Only when she had overheard his remarks to a wool-clad Sufi, sitting on the roof one night did she protest. The Sufi had declared that from all eternity Allah had known what was to be.
"Then hath he known that I would drink wine," Omar answered. "And who am I to deny him?"
This frightened Ayesha, and when the Sufi had gone she came and rubbed her cheek against Omar's arm. " 'Tis ill, O heart of mine, to mock what Allah hath caused to be. Look at the wealth and the splendor he hath laid upon thy head."
Omar swept her with his eyes—the slave girl, fearful of some impending evil. "When you go out of the world, Ayesha, will you take all this wealth and splendor with you?"
"I do not know," she said, wistfully, fingering the silver on her arms.
"Well, enjoy what you can now, for—believe me—you'll not be back again."

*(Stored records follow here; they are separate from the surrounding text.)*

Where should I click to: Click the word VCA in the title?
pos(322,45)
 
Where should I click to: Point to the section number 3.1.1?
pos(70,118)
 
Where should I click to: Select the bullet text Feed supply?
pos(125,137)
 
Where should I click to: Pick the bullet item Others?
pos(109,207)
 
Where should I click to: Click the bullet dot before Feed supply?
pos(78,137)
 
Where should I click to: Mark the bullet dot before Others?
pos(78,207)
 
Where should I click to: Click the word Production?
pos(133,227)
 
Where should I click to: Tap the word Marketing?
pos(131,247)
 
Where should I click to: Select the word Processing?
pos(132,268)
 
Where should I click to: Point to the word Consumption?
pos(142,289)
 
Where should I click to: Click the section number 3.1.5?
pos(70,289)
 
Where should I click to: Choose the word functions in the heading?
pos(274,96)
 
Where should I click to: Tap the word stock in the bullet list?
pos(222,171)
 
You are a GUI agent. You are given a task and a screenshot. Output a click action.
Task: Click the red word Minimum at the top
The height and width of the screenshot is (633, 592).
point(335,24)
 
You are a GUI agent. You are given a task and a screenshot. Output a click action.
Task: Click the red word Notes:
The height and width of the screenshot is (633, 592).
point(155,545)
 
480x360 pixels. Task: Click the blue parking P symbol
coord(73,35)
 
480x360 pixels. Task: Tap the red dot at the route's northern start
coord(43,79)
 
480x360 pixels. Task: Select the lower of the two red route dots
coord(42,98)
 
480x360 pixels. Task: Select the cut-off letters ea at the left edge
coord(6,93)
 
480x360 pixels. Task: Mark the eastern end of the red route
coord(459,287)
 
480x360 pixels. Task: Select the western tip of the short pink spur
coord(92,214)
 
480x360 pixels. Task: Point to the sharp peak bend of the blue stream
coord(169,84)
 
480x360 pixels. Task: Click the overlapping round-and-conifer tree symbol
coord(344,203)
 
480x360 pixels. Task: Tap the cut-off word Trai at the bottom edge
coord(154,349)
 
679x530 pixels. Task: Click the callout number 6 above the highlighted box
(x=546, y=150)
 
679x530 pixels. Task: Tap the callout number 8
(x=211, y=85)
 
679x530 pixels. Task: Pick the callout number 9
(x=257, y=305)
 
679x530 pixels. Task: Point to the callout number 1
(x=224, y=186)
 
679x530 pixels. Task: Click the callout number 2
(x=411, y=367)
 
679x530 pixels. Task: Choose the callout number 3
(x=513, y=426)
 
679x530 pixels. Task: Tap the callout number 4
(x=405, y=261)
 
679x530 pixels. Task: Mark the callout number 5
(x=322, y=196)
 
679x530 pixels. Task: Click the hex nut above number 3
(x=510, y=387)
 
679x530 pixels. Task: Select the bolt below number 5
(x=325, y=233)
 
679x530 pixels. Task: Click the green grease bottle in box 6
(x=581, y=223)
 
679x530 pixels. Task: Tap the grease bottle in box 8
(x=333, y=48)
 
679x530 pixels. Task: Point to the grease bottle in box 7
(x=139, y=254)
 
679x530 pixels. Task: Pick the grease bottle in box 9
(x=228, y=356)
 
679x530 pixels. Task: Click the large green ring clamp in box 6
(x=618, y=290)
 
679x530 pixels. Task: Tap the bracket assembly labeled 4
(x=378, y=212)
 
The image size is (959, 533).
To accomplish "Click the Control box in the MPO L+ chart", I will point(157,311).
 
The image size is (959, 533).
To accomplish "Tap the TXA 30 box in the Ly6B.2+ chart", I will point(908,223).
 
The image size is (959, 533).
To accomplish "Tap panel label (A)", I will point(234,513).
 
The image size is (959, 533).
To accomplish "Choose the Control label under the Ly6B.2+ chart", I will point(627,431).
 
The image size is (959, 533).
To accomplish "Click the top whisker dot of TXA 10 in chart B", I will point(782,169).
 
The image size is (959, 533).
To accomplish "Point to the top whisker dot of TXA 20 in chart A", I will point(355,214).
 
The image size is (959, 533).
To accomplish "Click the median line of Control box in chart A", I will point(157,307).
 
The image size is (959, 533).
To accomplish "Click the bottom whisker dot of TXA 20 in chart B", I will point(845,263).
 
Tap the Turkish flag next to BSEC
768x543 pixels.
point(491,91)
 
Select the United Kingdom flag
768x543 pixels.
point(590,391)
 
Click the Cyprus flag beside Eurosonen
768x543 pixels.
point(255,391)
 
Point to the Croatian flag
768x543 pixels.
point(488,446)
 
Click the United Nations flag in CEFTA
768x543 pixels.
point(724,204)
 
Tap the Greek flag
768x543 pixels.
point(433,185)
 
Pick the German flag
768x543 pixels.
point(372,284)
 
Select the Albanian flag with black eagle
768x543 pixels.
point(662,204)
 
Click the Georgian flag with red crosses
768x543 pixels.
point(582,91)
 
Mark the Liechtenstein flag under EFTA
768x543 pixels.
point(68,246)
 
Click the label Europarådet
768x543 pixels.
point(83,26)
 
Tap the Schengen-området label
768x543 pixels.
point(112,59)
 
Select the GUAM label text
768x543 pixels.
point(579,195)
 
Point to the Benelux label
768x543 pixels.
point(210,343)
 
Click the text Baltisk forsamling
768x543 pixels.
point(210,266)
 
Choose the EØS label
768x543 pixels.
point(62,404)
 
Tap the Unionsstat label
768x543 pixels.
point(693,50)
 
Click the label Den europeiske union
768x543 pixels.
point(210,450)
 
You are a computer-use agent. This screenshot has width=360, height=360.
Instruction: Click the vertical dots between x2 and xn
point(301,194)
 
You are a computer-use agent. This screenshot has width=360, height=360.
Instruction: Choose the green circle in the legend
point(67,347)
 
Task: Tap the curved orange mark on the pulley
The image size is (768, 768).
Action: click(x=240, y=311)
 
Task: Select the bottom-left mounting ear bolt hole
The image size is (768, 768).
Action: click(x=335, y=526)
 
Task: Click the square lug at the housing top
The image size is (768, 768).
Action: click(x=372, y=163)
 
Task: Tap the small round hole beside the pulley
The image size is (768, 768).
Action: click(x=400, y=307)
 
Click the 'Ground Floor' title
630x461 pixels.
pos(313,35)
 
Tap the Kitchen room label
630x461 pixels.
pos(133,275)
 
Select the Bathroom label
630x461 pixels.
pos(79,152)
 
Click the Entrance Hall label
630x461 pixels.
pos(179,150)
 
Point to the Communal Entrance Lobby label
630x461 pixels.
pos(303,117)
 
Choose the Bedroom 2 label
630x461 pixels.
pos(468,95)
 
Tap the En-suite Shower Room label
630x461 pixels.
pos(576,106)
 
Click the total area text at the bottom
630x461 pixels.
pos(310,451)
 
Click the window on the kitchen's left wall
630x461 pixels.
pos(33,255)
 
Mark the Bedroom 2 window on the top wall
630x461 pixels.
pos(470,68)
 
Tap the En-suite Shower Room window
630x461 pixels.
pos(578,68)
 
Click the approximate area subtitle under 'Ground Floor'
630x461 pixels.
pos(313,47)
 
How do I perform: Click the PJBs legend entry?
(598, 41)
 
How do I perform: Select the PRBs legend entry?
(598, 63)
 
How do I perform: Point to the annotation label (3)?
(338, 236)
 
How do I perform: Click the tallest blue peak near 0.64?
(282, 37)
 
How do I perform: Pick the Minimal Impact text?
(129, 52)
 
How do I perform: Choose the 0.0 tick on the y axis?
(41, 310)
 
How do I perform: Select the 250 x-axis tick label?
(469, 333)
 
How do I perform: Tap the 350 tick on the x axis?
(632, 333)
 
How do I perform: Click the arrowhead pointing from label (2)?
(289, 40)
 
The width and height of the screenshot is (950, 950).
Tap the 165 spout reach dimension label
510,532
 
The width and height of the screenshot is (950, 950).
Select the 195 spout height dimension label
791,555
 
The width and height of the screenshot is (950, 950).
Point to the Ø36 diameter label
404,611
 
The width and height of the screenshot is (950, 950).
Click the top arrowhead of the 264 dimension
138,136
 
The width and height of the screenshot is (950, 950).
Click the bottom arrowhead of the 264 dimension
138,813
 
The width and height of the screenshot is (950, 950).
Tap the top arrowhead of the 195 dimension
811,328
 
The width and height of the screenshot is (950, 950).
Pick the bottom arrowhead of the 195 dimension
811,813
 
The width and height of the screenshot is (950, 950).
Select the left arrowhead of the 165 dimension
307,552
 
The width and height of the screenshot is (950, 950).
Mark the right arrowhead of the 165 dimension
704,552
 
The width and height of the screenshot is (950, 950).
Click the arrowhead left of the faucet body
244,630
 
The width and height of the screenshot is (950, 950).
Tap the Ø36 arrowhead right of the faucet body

Her lips drooped, and she stifled a sob.
"Nay, Ayesha!" He took her up in his arms. "I would not lose thee for all the promise of paradise."
"Not for the houri who waits in the boat on the lake?"
"For whom? Oh!" Omar considered, and shook his head. "Not even for that one."
Sighing with satisfaction, Ayesha ran her finger down his forehead and nose and lips. But she was careful to go every day to the great mosque to pray. Secretly she cherished a hope that after her life ended on earth, she might be allowed to dwell with Omar in paradise. The thought that an infidel dream-maiden with golden hair might be waiting at the threshold of the hereafter to embrace Omar filled her with deep anger.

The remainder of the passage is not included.